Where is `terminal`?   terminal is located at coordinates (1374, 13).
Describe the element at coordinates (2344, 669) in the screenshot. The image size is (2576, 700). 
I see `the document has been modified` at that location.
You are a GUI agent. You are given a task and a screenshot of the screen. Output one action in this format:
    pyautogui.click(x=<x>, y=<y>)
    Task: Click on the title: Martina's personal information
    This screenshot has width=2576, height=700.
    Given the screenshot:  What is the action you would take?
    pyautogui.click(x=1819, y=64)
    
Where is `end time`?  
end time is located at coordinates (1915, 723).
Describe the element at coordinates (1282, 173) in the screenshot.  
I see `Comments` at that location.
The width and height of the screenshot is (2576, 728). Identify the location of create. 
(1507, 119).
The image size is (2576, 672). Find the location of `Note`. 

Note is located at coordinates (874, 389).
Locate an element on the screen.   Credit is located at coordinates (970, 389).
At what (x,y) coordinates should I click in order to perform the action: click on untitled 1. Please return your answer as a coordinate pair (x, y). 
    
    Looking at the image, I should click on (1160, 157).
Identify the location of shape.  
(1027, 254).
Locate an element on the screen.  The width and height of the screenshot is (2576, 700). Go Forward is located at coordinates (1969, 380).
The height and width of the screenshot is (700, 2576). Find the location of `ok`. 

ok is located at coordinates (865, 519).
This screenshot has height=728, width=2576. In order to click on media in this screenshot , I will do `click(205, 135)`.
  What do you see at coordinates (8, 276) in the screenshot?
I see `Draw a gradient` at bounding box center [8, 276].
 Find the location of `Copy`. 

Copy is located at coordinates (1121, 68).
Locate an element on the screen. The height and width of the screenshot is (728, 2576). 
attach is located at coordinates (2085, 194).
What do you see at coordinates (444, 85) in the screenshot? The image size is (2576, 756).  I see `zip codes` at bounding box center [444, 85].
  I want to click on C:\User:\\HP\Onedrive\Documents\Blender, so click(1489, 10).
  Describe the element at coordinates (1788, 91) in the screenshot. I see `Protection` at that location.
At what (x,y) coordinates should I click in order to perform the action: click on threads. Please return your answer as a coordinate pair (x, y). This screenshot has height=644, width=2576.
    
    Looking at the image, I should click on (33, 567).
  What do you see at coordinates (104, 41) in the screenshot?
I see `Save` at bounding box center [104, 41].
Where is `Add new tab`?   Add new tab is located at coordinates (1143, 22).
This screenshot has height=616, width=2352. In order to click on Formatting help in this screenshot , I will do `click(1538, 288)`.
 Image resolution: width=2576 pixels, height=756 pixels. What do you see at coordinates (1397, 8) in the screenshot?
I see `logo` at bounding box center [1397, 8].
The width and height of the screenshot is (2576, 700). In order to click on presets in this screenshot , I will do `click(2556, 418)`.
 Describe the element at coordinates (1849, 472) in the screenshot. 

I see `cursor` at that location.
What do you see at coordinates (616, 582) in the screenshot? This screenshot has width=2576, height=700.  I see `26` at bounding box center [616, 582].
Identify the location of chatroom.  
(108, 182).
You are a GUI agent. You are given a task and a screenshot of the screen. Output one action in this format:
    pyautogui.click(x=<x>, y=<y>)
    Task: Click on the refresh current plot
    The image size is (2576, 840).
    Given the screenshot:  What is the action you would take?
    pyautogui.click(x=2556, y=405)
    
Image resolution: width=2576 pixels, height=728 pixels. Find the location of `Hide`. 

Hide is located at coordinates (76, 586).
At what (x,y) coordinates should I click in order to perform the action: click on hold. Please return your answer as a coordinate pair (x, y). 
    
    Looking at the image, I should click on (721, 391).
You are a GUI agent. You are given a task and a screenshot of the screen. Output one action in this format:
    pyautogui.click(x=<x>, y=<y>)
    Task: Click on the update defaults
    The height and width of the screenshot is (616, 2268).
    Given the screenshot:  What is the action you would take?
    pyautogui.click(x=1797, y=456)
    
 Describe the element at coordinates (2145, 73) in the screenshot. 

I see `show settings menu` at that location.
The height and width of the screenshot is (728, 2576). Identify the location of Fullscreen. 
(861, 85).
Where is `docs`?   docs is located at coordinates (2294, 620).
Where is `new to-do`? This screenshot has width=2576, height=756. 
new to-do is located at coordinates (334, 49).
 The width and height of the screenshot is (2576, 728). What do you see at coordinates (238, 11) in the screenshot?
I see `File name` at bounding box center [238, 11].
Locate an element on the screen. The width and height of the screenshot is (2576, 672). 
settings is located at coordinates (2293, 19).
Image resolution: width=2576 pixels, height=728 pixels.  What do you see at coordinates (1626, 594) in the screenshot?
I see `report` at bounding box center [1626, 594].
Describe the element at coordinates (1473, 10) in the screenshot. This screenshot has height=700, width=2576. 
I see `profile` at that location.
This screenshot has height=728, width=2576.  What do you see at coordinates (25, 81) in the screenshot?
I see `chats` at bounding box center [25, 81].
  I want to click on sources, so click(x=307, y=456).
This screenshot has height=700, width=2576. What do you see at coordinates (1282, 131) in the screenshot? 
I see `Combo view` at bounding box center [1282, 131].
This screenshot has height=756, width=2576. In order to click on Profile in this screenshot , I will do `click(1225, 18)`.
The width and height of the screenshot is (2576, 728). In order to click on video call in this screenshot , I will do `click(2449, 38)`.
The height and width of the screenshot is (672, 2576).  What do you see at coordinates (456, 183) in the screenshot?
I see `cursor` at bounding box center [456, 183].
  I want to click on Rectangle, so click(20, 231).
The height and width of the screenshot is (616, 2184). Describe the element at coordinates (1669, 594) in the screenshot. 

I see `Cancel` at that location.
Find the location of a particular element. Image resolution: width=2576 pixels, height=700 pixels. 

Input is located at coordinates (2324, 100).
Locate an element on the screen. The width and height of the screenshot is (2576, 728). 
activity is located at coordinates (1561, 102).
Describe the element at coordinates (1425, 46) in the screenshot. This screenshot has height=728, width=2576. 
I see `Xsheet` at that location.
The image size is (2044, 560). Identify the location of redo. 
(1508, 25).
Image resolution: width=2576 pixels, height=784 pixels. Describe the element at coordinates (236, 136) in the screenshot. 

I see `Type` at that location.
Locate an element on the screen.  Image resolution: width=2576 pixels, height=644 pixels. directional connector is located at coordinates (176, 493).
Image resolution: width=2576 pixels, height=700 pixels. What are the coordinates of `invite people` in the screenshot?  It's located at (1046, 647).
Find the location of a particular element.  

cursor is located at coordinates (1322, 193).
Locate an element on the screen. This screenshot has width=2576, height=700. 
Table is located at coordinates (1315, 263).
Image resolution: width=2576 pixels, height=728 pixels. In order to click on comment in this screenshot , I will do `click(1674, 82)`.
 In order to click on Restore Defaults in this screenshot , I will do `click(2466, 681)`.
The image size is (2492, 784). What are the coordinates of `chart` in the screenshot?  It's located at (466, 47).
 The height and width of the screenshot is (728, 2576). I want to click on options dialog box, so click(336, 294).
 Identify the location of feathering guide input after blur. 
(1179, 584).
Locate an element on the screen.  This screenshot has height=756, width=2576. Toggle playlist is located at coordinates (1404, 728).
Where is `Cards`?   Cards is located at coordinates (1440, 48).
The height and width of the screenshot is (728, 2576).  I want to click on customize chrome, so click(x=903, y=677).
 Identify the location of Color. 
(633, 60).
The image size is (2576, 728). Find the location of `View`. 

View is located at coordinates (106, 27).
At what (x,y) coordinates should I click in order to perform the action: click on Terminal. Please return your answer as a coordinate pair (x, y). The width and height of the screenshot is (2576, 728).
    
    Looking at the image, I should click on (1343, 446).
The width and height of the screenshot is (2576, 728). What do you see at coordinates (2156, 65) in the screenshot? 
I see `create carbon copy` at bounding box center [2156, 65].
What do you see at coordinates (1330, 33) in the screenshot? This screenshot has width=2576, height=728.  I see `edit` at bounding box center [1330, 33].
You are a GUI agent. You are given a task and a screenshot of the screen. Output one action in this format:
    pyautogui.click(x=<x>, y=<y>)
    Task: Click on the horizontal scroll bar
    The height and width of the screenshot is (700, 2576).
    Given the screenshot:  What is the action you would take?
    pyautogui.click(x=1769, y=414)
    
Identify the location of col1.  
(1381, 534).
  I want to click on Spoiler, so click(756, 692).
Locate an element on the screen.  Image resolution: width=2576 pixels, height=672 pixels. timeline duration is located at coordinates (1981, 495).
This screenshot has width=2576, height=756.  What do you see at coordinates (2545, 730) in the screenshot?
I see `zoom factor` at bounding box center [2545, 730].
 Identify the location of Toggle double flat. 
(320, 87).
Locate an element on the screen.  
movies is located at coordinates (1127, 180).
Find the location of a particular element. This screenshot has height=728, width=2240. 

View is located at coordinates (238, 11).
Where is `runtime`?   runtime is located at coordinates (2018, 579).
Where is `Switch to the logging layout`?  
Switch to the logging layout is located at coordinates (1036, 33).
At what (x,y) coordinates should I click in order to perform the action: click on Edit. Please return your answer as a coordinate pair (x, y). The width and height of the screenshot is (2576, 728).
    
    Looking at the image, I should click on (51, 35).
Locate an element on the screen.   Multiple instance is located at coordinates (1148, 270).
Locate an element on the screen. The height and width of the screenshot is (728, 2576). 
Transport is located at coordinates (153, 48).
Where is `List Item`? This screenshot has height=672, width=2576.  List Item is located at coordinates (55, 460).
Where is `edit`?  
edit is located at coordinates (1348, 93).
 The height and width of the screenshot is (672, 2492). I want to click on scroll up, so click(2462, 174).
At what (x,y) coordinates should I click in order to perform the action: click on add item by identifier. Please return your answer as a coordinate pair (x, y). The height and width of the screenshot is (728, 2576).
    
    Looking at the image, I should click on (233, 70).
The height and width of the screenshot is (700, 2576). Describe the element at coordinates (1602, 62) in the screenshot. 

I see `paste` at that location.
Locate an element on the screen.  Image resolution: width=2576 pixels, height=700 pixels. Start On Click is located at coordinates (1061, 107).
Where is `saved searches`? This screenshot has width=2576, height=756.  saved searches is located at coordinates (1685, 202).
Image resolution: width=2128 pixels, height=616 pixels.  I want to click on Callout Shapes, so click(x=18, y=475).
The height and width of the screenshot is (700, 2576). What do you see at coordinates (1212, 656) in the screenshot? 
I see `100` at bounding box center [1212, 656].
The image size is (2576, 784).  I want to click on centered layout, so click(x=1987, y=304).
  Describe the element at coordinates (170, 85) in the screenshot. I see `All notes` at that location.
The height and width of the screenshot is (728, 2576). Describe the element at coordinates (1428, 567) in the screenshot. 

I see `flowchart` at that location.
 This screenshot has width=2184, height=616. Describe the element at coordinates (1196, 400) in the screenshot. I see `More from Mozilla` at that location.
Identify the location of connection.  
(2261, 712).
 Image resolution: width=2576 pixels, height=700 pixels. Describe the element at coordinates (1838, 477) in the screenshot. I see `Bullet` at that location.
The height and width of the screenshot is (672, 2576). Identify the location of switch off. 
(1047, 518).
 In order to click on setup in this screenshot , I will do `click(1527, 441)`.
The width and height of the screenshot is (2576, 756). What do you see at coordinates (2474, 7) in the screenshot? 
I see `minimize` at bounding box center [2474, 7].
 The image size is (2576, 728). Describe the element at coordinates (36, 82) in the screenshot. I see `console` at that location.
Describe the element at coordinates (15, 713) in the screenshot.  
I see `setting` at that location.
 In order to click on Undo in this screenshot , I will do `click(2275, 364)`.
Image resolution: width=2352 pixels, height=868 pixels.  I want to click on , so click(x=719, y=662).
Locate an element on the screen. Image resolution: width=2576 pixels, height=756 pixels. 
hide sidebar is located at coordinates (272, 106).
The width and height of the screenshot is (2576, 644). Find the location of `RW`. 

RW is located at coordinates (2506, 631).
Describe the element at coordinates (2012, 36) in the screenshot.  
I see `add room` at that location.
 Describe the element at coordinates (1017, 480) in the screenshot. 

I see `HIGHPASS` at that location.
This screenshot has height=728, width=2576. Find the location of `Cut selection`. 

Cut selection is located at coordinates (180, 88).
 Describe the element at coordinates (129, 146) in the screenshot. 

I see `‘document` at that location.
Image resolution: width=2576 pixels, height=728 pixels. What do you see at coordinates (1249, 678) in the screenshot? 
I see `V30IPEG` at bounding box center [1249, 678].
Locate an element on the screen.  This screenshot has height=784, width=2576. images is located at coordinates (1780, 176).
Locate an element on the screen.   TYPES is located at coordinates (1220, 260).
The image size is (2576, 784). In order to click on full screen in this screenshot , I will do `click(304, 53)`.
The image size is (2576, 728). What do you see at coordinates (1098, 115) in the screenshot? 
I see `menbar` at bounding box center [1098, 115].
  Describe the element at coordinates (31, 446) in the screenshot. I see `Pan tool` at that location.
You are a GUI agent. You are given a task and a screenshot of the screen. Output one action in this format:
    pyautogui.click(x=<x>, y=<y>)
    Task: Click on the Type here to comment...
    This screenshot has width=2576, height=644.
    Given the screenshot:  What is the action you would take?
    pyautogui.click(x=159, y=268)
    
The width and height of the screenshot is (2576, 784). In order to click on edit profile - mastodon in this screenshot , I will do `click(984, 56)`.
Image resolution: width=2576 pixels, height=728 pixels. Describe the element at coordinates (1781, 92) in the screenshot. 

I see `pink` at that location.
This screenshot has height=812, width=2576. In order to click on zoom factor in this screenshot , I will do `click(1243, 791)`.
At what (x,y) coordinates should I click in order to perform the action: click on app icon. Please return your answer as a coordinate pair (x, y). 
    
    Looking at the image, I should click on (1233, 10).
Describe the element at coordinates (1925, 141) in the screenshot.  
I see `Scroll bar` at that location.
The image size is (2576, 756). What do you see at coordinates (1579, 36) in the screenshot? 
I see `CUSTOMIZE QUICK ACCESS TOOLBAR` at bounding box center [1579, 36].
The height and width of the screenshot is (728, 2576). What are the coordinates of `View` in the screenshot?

### WRITTEN TASK
Please gather every line from the items above that contains the word "create", copying each line in full.

### RESULT OF THE EXERCISE
The width and height of the screenshot is (2576, 728). Identify the location of create. 
I see `create carbon copy` at bounding box center [2156, 65].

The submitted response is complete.